WORK ITEM: Scan the entries below and tally the lines that include "computer". Return nothing but the tally.

INFORMATION SUPPLIED:
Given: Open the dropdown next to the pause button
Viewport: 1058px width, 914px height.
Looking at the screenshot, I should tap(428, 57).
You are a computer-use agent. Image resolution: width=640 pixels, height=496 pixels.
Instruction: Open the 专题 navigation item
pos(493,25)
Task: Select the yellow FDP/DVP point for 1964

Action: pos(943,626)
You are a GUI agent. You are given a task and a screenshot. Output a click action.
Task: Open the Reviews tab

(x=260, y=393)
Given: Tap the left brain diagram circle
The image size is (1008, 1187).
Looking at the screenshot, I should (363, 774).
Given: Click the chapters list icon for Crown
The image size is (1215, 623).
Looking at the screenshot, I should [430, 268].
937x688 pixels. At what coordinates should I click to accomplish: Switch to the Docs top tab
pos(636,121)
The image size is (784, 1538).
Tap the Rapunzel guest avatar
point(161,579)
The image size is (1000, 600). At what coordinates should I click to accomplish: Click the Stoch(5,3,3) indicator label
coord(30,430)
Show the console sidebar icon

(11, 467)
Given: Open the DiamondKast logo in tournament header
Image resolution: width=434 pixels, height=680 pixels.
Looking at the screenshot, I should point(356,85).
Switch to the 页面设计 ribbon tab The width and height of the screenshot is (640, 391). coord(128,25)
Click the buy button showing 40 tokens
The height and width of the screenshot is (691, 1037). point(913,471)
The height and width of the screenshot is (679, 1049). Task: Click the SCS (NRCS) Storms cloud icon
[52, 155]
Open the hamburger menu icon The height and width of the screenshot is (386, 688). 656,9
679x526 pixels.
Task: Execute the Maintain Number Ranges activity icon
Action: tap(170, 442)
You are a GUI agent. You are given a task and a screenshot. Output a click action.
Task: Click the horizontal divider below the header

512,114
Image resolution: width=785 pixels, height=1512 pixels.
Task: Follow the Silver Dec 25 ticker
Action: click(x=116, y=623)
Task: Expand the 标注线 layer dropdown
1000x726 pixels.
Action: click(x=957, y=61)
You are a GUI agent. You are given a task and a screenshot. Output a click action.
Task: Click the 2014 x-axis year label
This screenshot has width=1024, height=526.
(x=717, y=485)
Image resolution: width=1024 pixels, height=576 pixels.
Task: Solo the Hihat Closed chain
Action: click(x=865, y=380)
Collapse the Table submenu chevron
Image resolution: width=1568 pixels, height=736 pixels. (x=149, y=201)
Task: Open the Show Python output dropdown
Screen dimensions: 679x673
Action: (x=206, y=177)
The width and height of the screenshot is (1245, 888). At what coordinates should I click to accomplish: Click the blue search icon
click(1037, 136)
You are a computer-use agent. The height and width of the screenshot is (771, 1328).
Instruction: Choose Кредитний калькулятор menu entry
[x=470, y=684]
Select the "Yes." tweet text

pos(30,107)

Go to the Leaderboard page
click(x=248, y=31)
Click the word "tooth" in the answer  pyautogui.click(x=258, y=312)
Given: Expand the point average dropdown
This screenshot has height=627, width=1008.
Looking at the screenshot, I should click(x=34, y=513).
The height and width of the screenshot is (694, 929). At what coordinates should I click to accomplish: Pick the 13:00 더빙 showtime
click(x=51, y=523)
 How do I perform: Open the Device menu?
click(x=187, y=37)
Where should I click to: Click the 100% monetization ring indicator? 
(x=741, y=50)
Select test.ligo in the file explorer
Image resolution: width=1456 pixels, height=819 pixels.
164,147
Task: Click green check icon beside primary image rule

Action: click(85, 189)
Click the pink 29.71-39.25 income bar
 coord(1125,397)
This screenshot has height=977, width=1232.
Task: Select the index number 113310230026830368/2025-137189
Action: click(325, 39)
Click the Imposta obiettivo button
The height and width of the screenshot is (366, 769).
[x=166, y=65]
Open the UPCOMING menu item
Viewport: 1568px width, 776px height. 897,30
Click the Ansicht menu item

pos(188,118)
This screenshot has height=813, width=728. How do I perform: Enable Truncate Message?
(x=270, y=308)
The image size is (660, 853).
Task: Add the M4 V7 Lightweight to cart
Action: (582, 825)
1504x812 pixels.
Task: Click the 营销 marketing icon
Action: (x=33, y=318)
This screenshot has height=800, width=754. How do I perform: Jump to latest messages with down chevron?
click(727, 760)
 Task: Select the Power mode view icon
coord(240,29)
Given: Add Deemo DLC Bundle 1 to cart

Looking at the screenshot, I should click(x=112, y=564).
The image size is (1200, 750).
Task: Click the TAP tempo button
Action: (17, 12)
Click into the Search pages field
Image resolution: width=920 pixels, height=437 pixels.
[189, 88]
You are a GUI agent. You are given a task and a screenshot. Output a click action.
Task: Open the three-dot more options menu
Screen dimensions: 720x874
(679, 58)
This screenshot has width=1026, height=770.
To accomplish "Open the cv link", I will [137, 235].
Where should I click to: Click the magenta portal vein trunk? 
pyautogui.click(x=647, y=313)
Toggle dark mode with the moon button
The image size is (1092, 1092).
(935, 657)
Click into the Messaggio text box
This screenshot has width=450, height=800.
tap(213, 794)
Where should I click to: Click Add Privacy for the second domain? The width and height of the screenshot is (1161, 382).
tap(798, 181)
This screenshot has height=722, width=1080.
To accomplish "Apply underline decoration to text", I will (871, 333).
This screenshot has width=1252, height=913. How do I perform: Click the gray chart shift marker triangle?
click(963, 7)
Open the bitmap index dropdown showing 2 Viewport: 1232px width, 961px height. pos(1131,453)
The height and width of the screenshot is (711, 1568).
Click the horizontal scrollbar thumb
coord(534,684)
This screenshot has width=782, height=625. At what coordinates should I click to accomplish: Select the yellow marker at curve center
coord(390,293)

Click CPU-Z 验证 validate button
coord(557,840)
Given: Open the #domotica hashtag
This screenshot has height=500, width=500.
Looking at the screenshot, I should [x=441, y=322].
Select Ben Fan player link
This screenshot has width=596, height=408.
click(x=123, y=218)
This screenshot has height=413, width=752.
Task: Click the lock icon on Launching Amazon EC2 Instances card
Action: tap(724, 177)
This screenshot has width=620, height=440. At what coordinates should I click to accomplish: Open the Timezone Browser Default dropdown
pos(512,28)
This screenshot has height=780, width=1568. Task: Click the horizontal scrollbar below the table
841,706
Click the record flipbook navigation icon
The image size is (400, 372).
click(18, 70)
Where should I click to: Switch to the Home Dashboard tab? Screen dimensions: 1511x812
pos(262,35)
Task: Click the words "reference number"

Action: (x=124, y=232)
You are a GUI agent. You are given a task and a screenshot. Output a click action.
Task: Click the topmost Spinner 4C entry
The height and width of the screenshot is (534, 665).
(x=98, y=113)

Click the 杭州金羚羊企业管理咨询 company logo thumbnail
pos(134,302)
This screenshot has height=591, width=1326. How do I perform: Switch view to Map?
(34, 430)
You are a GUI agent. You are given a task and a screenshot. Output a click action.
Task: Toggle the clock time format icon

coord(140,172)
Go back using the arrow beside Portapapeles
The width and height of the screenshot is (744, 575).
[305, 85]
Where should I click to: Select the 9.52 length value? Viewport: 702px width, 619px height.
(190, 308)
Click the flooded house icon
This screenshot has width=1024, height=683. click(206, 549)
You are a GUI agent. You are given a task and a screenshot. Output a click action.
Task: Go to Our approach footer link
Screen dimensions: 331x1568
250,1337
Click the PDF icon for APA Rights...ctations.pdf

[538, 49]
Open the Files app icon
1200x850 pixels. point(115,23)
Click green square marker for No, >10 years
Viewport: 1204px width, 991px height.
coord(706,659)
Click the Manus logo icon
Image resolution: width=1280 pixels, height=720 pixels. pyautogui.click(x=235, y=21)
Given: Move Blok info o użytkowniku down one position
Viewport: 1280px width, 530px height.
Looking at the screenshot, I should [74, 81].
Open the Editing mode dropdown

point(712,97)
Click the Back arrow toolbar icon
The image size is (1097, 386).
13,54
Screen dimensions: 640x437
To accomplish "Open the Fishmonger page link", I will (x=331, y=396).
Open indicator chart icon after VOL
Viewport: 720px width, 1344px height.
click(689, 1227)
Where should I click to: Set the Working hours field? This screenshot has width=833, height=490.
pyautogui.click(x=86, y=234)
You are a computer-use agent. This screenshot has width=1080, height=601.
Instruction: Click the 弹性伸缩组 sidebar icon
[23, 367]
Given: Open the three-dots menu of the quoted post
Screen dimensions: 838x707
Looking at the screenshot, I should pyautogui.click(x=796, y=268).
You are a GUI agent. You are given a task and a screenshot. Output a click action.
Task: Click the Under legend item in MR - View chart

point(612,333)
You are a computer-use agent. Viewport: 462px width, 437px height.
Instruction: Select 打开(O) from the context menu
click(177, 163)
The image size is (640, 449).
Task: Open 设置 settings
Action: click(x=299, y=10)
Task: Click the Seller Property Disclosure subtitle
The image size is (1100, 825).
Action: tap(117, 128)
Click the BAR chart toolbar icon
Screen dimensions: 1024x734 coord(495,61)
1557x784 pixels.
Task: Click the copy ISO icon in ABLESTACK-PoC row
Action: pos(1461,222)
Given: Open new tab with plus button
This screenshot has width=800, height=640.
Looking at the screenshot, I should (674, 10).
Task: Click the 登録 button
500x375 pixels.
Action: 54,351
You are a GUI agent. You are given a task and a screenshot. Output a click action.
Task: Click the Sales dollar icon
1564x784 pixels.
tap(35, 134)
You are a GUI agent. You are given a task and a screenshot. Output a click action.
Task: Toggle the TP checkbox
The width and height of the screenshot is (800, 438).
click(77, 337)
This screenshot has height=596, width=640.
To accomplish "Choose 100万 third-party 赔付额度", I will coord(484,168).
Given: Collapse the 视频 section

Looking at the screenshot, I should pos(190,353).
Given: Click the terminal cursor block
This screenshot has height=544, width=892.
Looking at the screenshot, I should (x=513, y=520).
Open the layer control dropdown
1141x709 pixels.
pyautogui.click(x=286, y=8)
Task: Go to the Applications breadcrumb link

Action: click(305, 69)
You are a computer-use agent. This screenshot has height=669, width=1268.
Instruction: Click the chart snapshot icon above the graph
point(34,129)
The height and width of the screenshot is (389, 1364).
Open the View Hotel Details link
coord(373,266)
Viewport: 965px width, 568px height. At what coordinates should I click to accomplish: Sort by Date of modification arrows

SOLUTION TO THIS PROBLEM: 5